English
Perspective

The mass shootings in California and the social pathology of capitalism

On Monday a gunman, identified as 69-year-old agricultural worker Chunli Zhao, opened fire on workers at two farms in Half Moon Bay, California, killing seven and critically injuring another. Zhao was arrested by police after they found him parked in his car outside the town’s police station.

FBI agents walk near a scene where a mass shooting took place in Monterey Park, California, Sunday, January 22, 2023 [AP Photo/Jae C. Hong]

The bloody spree came less than two days after an attack on a party at a dance studio Saturday night in Monterey Park, California, which killed 11 people and left nine injured. That attack is the deadliest mass killing in Los Angeles County’s history. The suspect, Huu Can Tran, 72, died of an apparent self-inflicted gunshot wound after a standoff with police. 

And less than a week before that, six members of a family were gunned down in their Goshen, California home, “assassination style,” according to police, who reported that the attack may be related to the illicit drug trade. The victims include a sixteen-year-old mother and her 10-month-old child. So far, no suspects have been identified. 

These three attacks are just the deadliest of 39 mass shootings so far this year in the United States, according to the Gun Violence Archive (GVA). The GVA counts a mass shooting as an incident in which at least four people are injured or killed, not counting the shooter. This year is on pace to exceed 2021 as the worst year for mass shooting in the United States.

While mass shootings are well known as an American phenomenon, the pace and number of shootings have shot up since the onset of the COVID-19 pandemic. Between 2014 and 2019, the US averaged 348 mass shootings per year, or less than one a day.

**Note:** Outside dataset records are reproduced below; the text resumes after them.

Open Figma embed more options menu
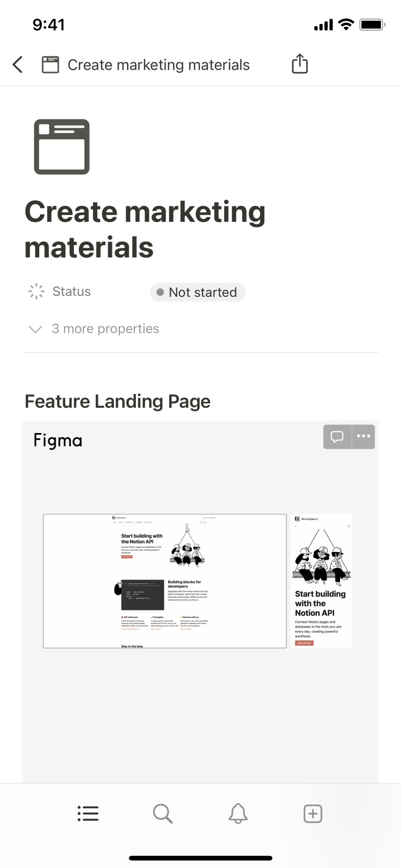401x868 pixels. pos(364,436)
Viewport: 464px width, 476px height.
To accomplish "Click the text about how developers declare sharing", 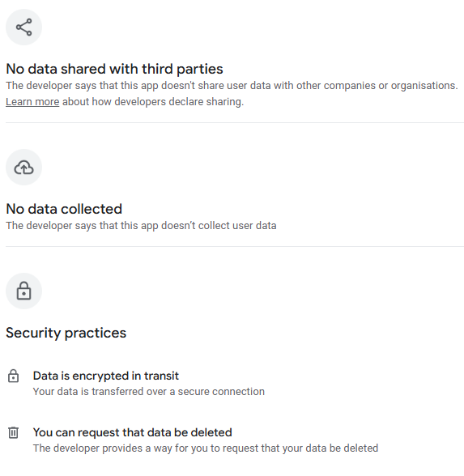I will pyautogui.click(x=153, y=102).
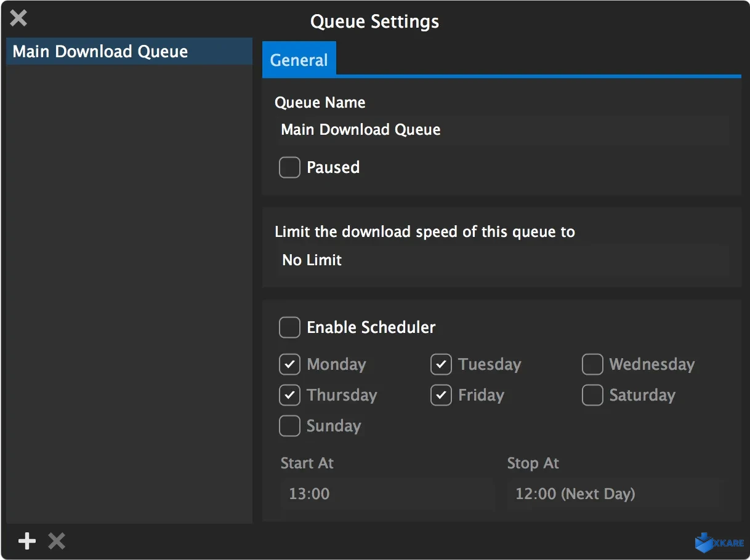Open the Start At time dropdown
The image size is (750, 560).
pos(387,494)
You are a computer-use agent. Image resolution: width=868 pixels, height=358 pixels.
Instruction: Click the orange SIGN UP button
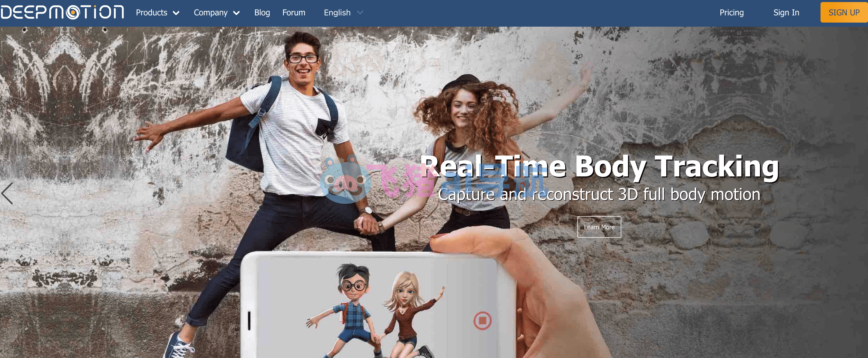pyautogui.click(x=844, y=12)
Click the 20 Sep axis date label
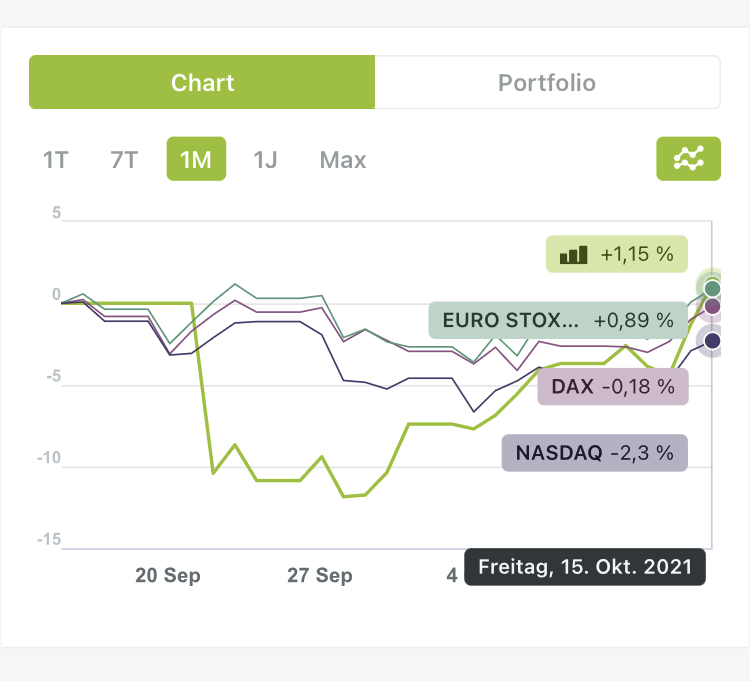Viewport: 750px width, 681px height. tap(168, 576)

In 2020, the number skyrocketed to 611, then hit 690 in 2021 and 647 in 2022, averaging nearly 1.8 per day. 

More information will come out about the specific motivations behind the latest horrific events. But understanding mass shootings is not fundamentally a matter of individual motivation. Mass violence is a social phenomenon, and social phenomena require social explanations. What about American society produces these events?

The response to these attacks by the ruling elite has become ritualized, with the now-standard offer of “thoughts and prayers” for the victims. We are told traumatized communities will “stand strong.” The Democrats thump the table about new gun control laws and bans on assault rifles, while Republicans rule out any limits and shed tears about the country’s deep mental health crisis. Amid the hand-wringing and bitter recriminations, they paper over the deep social crisis, for which both parties are responsible. 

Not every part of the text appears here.